** Opening Information provided block **
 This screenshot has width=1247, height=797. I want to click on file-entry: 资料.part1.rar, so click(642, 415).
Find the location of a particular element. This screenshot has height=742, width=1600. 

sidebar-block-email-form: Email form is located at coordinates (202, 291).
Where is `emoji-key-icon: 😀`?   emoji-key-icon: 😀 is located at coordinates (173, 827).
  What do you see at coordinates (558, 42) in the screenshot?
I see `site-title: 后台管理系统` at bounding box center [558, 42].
** Closing Information provided block **
** Opening Information provided block **
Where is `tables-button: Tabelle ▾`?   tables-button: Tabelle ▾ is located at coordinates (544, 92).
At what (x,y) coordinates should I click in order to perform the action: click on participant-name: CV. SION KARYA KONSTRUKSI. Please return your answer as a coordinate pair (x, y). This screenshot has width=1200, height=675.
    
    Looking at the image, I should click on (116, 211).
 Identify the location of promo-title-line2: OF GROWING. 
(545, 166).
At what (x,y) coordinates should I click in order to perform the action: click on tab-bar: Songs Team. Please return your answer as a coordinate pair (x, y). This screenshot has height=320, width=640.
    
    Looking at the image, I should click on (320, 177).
** Closing Information provided block **
The problem - Locate each line in the data above that contains the word "located", and copy those lines out in full.

Reply to the task -
sidebar-block-email-form: Email form is located at coordinates (202, 291).
Where is `emoji-key-icon: 😀`?   emoji-key-icon: 😀 is located at coordinates (173, 827).
Where is `tables-button: Tabelle ▾`?   tables-button: Tabelle ▾ is located at coordinates (544, 92).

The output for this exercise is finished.